Background
Despite a paucity of evidence, decolonization measures are prescribed for outpatients with recurrent Staphylococcus aureus skin and soft tissue infections (SSTI).
Objective
Compare the effectiveness of four regimens for eradicating S. aureus carriage.
Design
Open-label, randomized controlled trial. Colonization status and recurrent SSTI were ascertained at one and four months.
Setting
Barnes-Jewish and St. Louis Children’s Hospitals, St. Louis, Missouri, 2007–2009.
Participants
Three hundred patients with community-onset SSTI and S. aureus colonization in the nares, axilla, or inguinal folds.
Interventions
Participants were randomized to receive no therapeutic intervention (controls) or perform one of three 5-day regimens: 2% mupirocin ointment applied to the nares twice daily, intranasal mupirocin plus daily 4% chlorhexidine body washes, or intranasal mupirocin plus daily dilute bleach water baths.
Results
Among 244 participants with one-month colonization data, modified intention-to-treat analysis revealed S. aureus eradication in 38% of participants in the education only (control) group; 56% in the mupirocin group (p=0.03 vs. controls); 55% in the mupirocin/chlorhexidine group (p=0.05); and 63% in the mupirocin/bleach group (p=0.006). Of 229 participants with four-month colonization data, eradication rates were 48% in controls; 56% for mupirocin only (p=0.40 vs. controls); 54% for mupirocin/chlorhexidine (p=0.51); and 71% for mupirocin/bleach (p=0.02).
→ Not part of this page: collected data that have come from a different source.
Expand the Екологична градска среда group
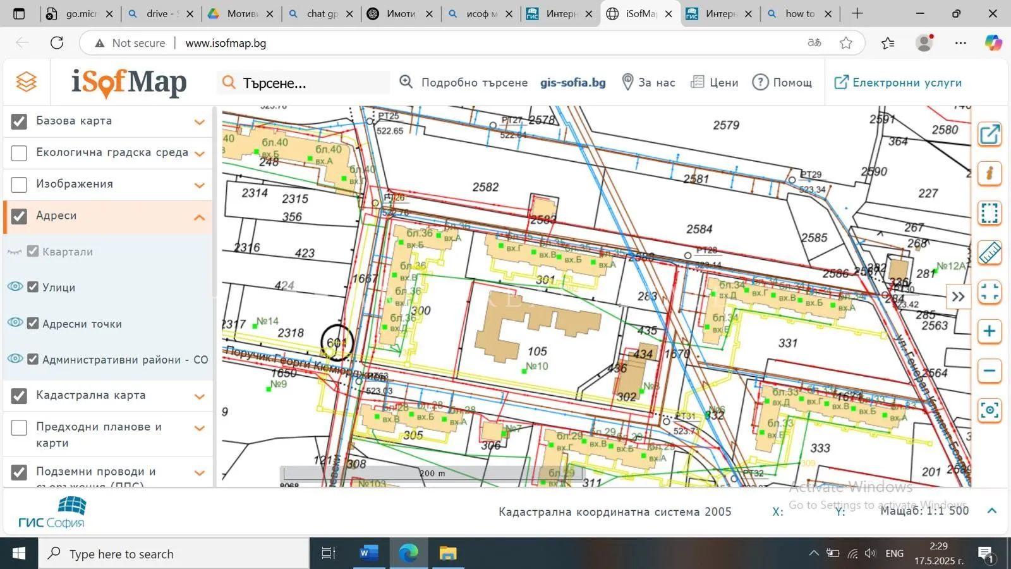Image resolution: width=1011 pixels, height=569 pixels. tap(200, 154)
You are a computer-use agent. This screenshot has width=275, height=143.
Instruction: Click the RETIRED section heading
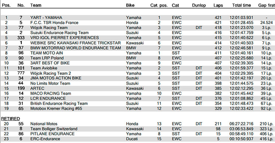coord(11,119)
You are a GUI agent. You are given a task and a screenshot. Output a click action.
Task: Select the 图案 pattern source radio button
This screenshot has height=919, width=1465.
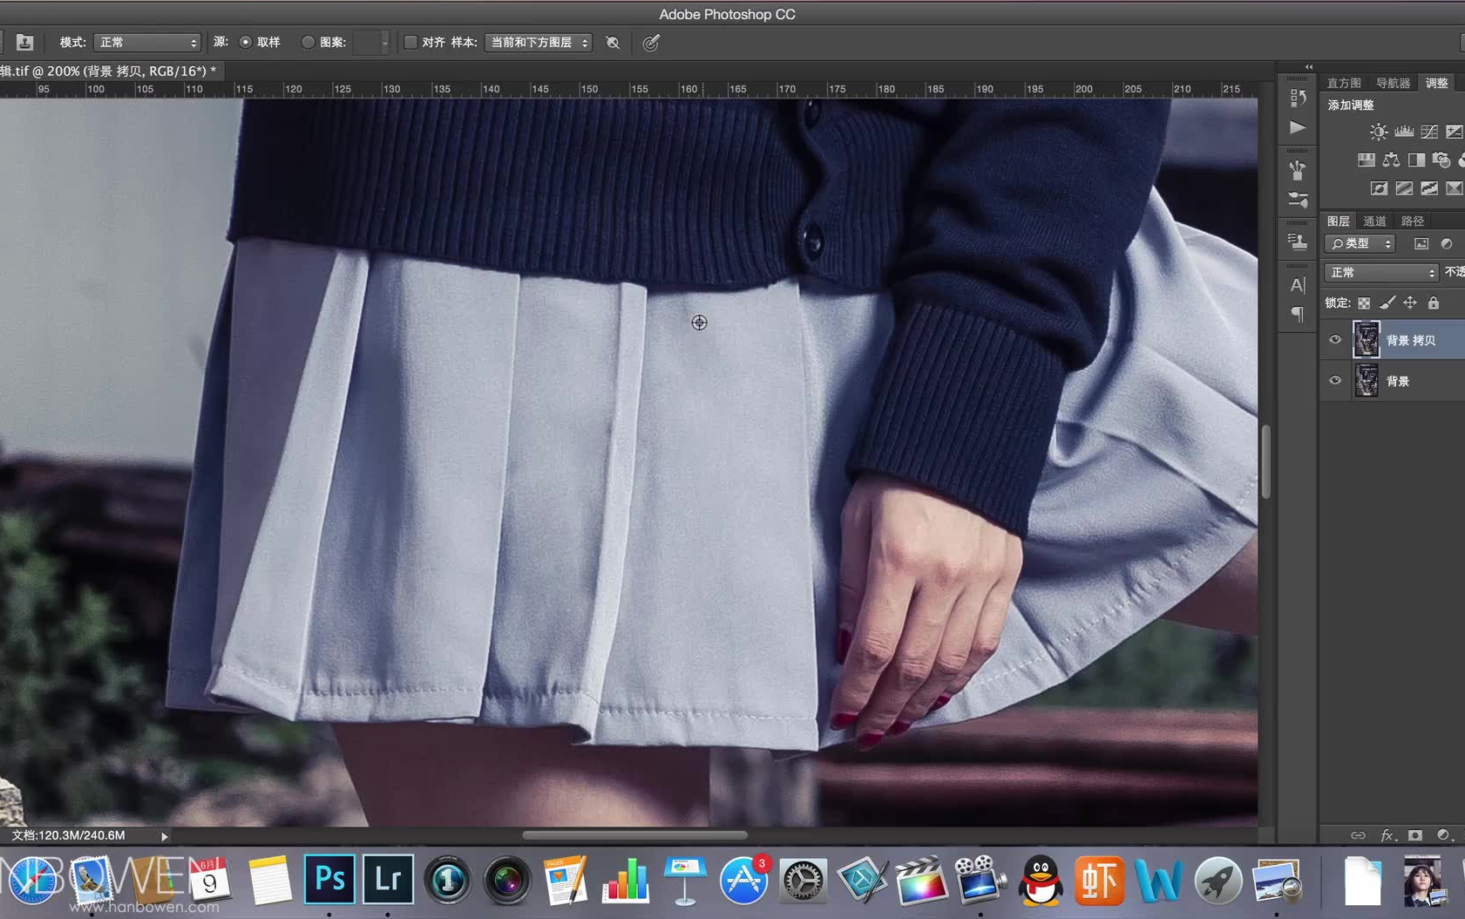[x=308, y=42]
At one and four months, respectively, recurrent SSTI was reported by 20% and 36% of participants.
Conclusions
An inexpensive regimen of dilute bleach baths, intranasal mupirocin, and hygiene education effectively eradicated S. aureus over four months. High rates of recurrent SSTI suggest factors other than endogenous colonization as important determinants of infection.